What you should do: Only a slice of the listing below is wanted. Retype the lines from the one containing "[Expand Oakland.edu Global" through the one containing "Accessibility Statement (166, 2238)", exactly, both ends included.
═══ Extracted records ═══
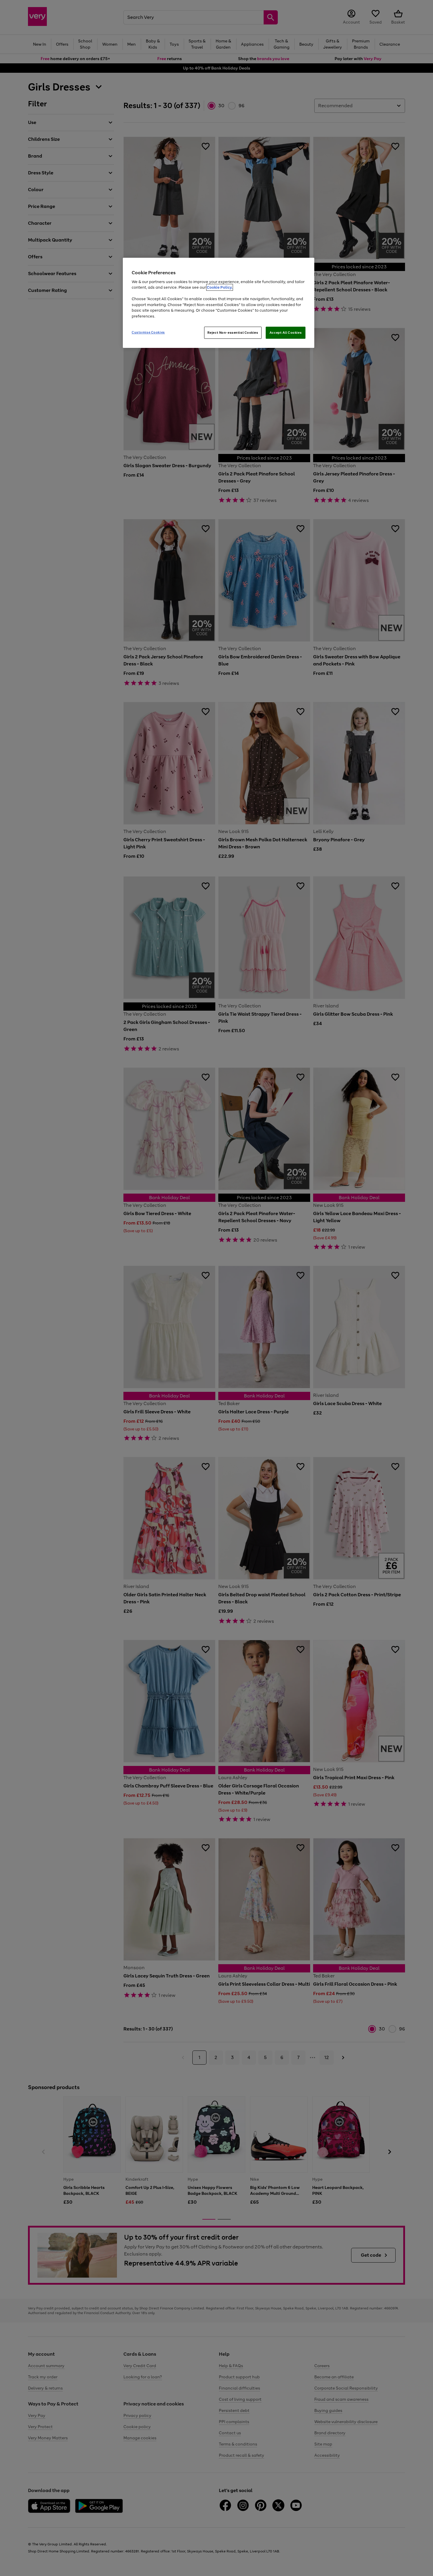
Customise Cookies (148, 332)
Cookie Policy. (219, 287)
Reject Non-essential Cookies (232, 332)
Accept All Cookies (286, 332)
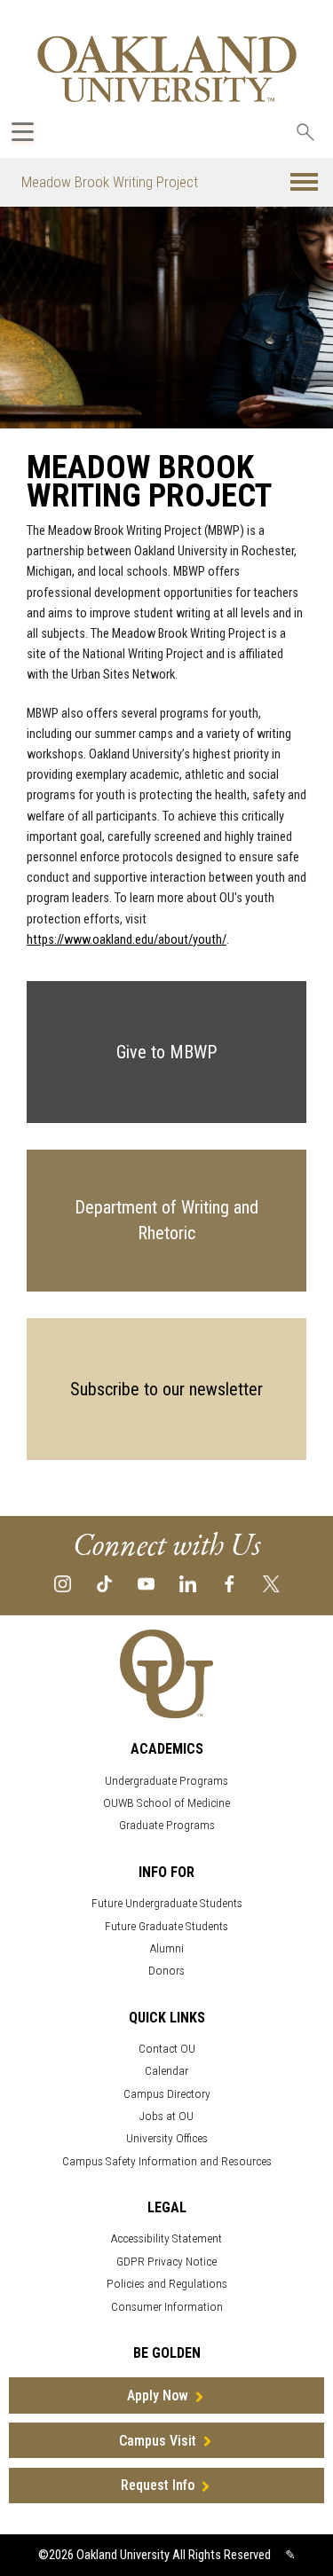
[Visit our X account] (271, 1583)
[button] (304, 182)
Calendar (166, 2070)
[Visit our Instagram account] (62, 1583)
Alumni (167, 1948)
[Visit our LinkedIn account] (187, 1583)
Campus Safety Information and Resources (167, 2161)
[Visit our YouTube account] (146, 1583)
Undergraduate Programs (166, 1780)
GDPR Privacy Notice (166, 2261)
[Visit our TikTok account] (104, 1583)
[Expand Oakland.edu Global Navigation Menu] (22, 131)
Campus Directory (166, 2094)
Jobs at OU (166, 2116)
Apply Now (157, 2395)
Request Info (157, 2485)
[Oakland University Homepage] (167, 68)
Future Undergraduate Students (166, 1903)
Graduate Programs (167, 1825)
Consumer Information (167, 2306)
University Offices (167, 2138)
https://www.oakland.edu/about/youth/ (126, 939)
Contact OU (167, 2048)
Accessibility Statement (166, 2238)
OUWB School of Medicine (166, 1803)
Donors (166, 1970)
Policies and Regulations (167, 2283)
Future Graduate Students (166, 1926)
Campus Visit (157, 2440)
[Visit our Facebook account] (229, 1583)
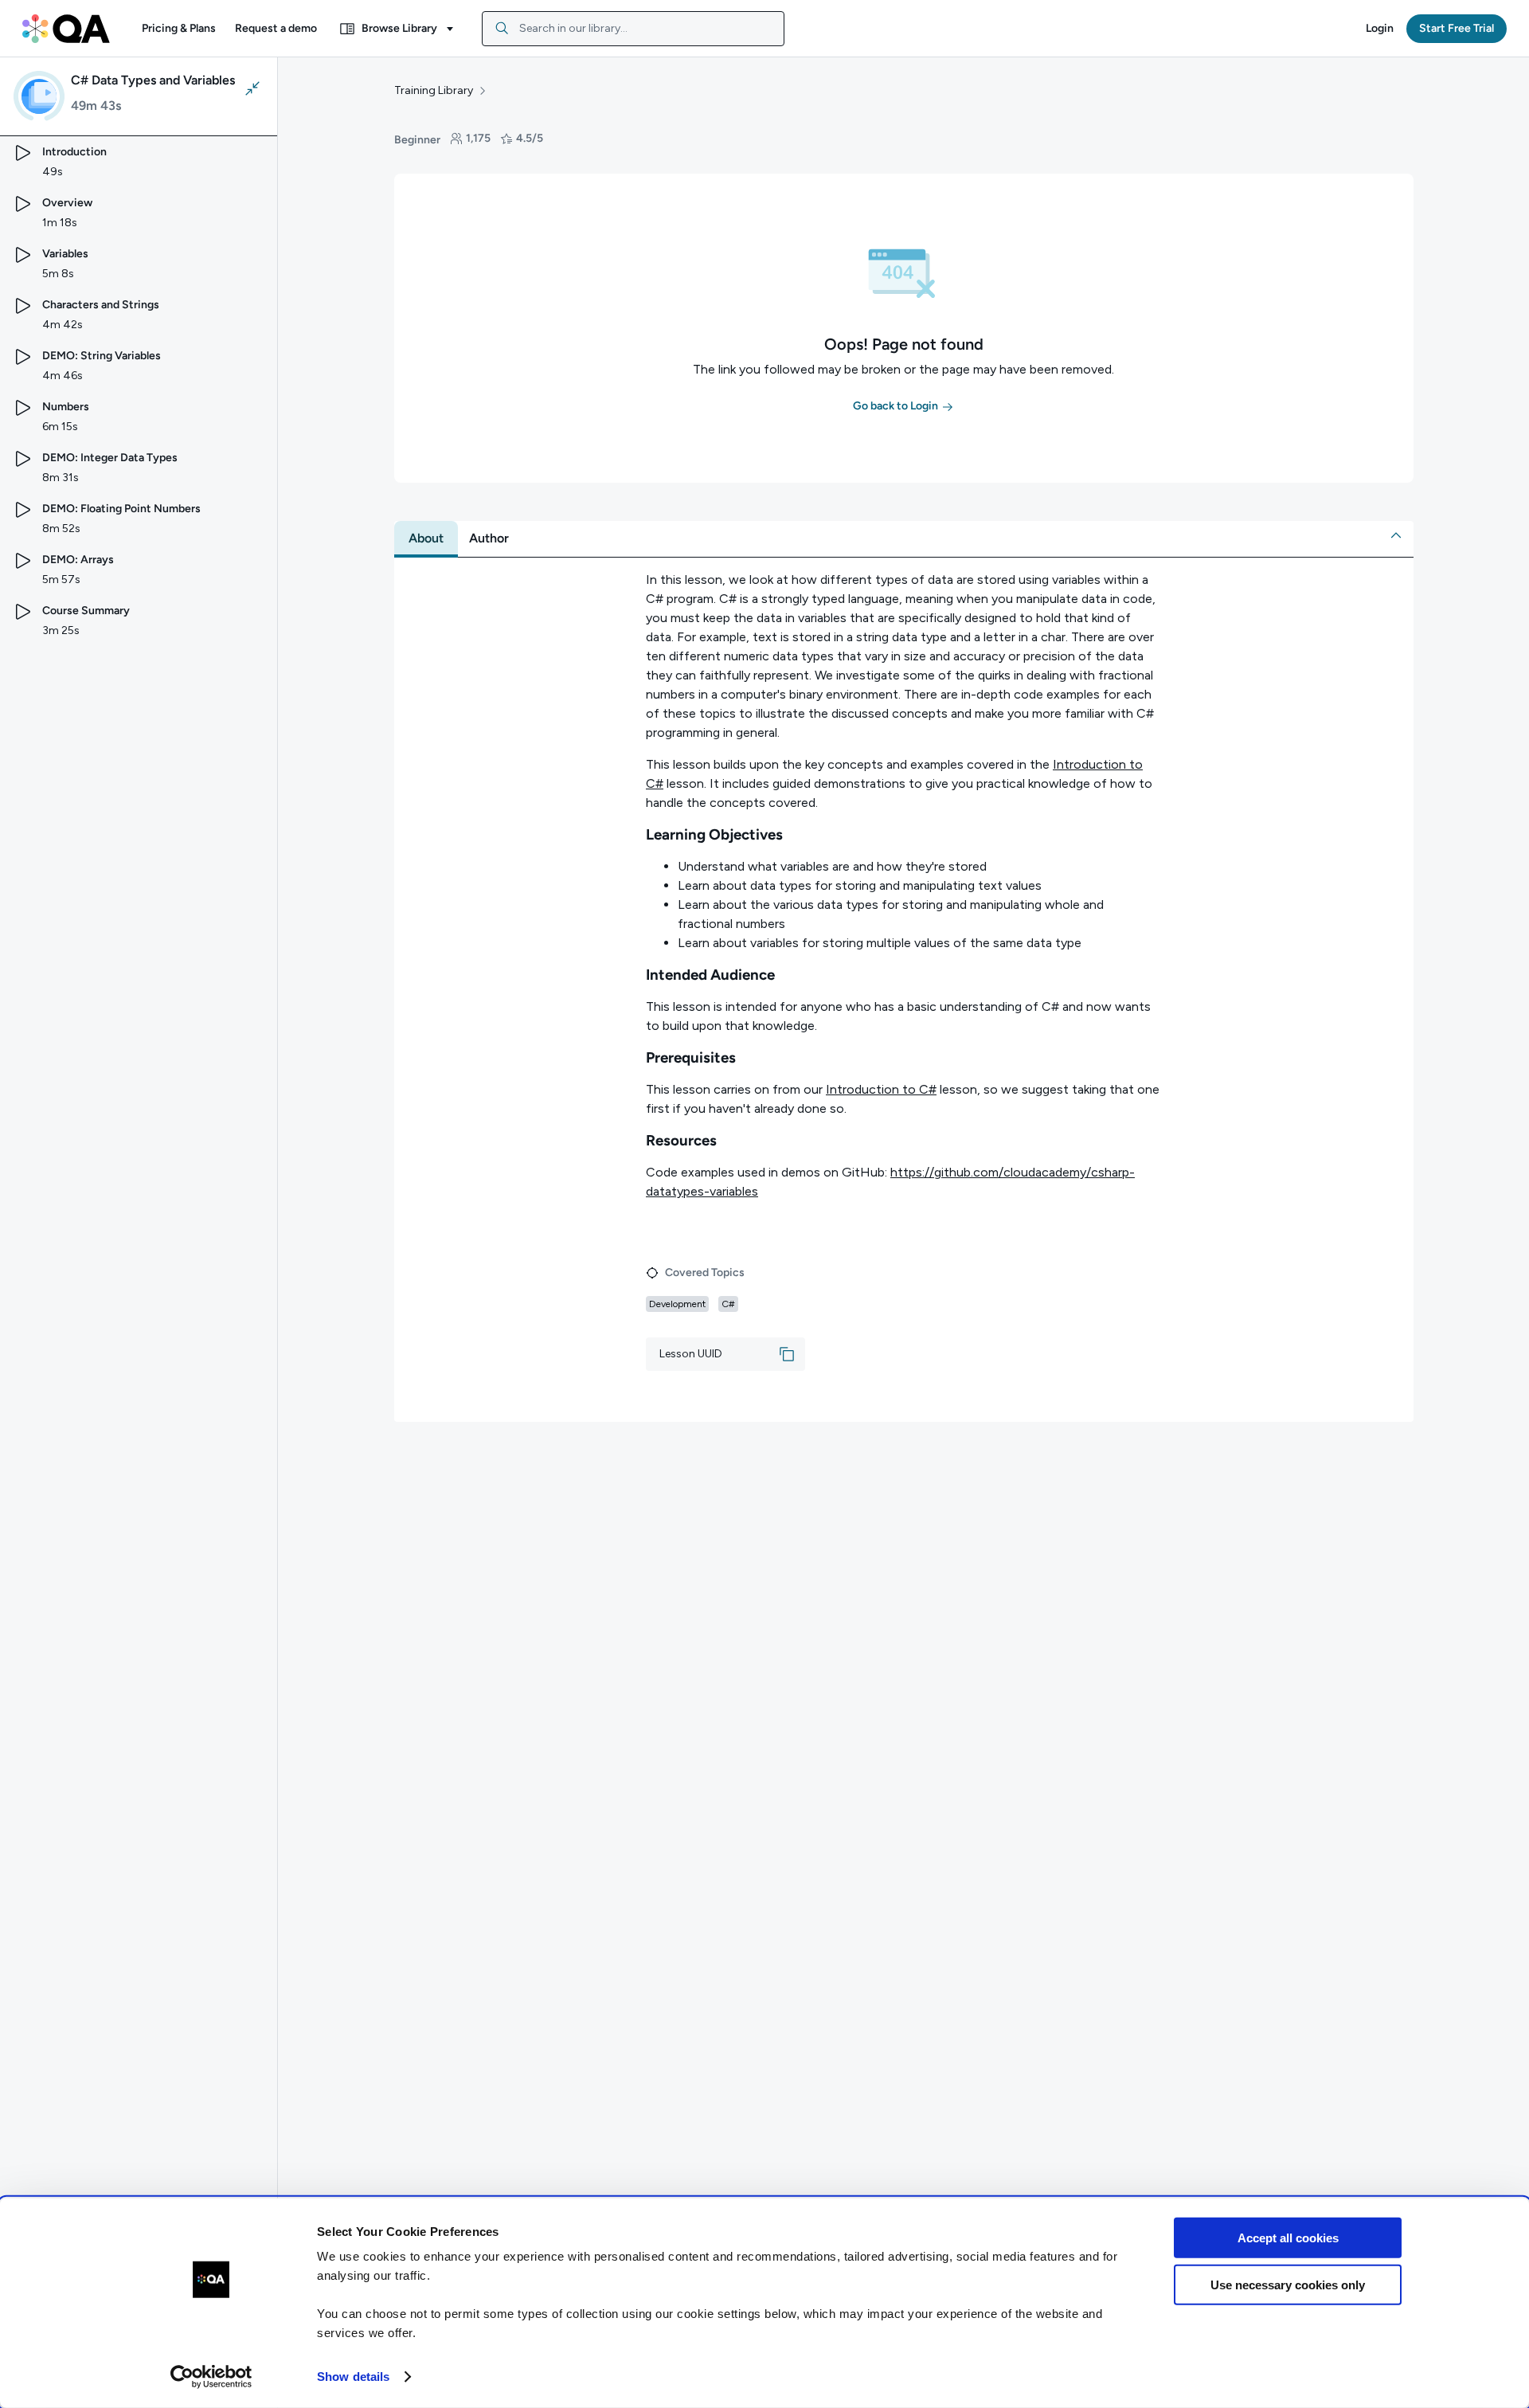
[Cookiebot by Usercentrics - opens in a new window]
═══
Response below:
[Expand Oakland.edu Global Navigation Menu] (22, 131)
Campus Directory (166, 2094)
Jobs at OU (166, 2116)
Apply Now (157, 2395)
Request Info (157, 2485)
[Oakland University Homepage] (167, 68)
Future Undergraduate Students (166, 1903)
Graduate Programs (167, 1825)
Consumer Information (167, 2306)
University Offices (167, 2138)
https://www.oakland.edu/about/youth/ (126, 939)
Contact OU (167, 2048)
Accessibility Statement (166, 2238)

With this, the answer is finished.